Among the factors the DEEP is taking under consideration is the potential impact of pesticides, which many of Connecticut's lobsterman have blamed for the crustacean's diminishing numbers, said DEEP Commissioner Daniel C. Esty.

"The study ... will fill in major gaps in our understanding of the decline of the lobster population in Long Island Sound," Esty said in a statement. "There has not been a thorough study conducted with the type of sophisticated laboratory tools now available to us."

Testing will seek to learn more about the presence of pesticides in lobster tissue and the possible impact it might have.

In a separate study conducted last September, Robert Bayer, director of the Lobster Institute at the University of Maine, examined sickly lobsters from the Sound. Though he did not find traces of any of the bacteria or viruses he was looking for, Bayer did find hints of the pesticide malathion, which was sprayed in New York last summer in an effort to keep mosquitoes carrying the West Nile virus at bay. However, those results proved inconclusive.

While pesticides seem like one probable cause for the recent die-off, another finding so far is that of a protozoan parasite.

University of Connecticut veterinary pathologist Richard French conducted research last fall and found the same parasite in all 150-200 lobsters he sampled from the Sound.

"It would be unusual to see such a massive mortality associated with a single parasite," French told ABC News. "But it's not out of the question."

So it is pesticides or parasites that's the problem?

Well, Bayer believes that it is a combination of the two. According to the researcher, pesticides may be a cause of the lobster die-off and the parasite might be a secondary problem for already stressed lobsters.

"We didn't find any malathion in the lobsters we had, but that doesn't mean it wasn't there," Bayer said.

Bayer also points out that New York and Connecticut have used at least two other kinds of pesticides besides malathion. The states have sprayed low concentrations of resmethrin and sumethrin, types of synthetic pesticides similar to a natural pesticide produced by chrysanthemum flowers that kill insects by attacking their nervous systems.

Simply a Turn of the Tide?

Despite these findings, some fishermen believe their bad luck in recent years is simply do to a turn of the tide. In 2012, Stonington lobsterman Richie Maderia, who says he catches about 20,000 pounds of lobster each year, actually had a fairly good year.

"It's really important that we're having a good year, because it takes all their science out the window," he told the New Haven Register during a time when DEEP was considering imposing a two- to three-month closed season on lobstering.
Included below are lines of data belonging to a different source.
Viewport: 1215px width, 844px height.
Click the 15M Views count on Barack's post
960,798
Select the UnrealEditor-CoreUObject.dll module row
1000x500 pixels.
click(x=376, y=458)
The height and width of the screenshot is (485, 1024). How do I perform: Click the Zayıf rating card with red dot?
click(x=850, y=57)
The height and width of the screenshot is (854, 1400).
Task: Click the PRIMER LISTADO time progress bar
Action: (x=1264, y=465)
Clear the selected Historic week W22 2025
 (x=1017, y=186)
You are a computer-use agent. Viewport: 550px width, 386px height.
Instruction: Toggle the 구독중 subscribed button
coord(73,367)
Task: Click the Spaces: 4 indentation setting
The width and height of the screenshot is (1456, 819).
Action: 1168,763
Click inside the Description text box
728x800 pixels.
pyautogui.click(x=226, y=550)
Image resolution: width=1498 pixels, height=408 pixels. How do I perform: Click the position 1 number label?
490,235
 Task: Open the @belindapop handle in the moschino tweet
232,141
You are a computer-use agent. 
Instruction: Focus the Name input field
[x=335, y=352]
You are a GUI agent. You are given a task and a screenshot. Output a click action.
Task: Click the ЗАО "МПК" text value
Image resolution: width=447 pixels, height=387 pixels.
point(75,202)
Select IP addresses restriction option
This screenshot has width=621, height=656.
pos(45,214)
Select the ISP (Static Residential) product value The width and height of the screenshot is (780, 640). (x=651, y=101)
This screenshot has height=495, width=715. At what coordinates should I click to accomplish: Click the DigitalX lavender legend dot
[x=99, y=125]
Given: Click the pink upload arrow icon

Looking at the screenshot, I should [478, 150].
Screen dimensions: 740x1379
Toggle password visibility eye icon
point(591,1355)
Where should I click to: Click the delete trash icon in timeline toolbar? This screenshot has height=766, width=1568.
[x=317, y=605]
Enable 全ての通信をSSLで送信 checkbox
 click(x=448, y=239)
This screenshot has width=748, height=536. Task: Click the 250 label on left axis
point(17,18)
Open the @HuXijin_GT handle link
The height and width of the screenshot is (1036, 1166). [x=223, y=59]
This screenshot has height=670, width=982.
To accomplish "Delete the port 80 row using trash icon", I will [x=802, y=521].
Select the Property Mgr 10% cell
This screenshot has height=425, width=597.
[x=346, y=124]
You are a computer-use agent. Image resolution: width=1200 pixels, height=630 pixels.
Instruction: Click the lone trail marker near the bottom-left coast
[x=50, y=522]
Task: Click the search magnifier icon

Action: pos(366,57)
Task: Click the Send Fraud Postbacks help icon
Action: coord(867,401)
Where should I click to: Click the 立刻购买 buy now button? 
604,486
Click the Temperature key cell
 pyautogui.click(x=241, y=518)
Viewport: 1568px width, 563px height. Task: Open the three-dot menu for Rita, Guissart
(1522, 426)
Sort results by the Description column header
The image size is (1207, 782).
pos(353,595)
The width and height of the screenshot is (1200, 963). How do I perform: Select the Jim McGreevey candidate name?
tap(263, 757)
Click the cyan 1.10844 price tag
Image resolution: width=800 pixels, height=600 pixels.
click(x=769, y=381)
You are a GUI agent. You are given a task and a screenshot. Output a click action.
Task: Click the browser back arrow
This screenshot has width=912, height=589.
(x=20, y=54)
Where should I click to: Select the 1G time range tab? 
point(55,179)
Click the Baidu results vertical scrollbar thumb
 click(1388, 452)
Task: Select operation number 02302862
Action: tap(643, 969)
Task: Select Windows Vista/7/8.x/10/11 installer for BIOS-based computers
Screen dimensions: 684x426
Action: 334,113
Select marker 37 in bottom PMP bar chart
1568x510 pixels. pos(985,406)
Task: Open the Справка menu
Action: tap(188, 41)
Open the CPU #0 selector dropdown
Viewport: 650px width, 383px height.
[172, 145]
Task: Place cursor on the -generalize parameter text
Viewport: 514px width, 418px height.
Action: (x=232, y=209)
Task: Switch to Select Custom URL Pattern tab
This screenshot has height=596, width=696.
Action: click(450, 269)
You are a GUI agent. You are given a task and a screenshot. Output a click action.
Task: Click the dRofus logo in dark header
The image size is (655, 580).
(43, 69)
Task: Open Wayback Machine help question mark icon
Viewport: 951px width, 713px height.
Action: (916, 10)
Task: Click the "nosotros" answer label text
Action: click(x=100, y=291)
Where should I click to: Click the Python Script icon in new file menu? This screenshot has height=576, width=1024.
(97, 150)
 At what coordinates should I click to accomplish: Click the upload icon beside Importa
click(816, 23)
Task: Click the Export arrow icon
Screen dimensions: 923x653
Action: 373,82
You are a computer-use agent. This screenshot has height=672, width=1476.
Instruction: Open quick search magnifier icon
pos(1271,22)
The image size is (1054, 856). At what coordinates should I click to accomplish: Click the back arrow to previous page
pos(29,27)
Although Maderia thinks the phenonmenon is all part of a cycle, the DEEP's director of marine fisheries, Dave Simpson, believes otherwise.

It "is part of a much larger drop in abundance that we have seen throughout southern New England," he told the Resigster.

"The decline in the western end of the Sound - let's say west of the Connecticut River and especially west of the Housatonic River - has been especially dramatic," Simpson said.

According to ABC News, scientists point out that there are several other environmental factors that could be weakening the Sound's lobsters. For example, dredging materials, which are routinely dumped near the waters of Long Island Sound, carry oils and fertilizers. These can feed bacteria, which then consume oxygen and release toxic by-products that lobsters are vulnerable to.

Climate change may also be a factor. Things are heating up for Maine's lobster fisheries, too, Nature World News recently reported. Lobsters in the region are seeking cooler habitat in the face of warming waters in the Gulf of Maine.

The brief three-month enforced break for the Long Island Sound industry may be able to give the lobsters some reprieve, but when it ends, what will the lobstermen do?

"I don't know whether we'll fish again next year," Sawyer told The Day.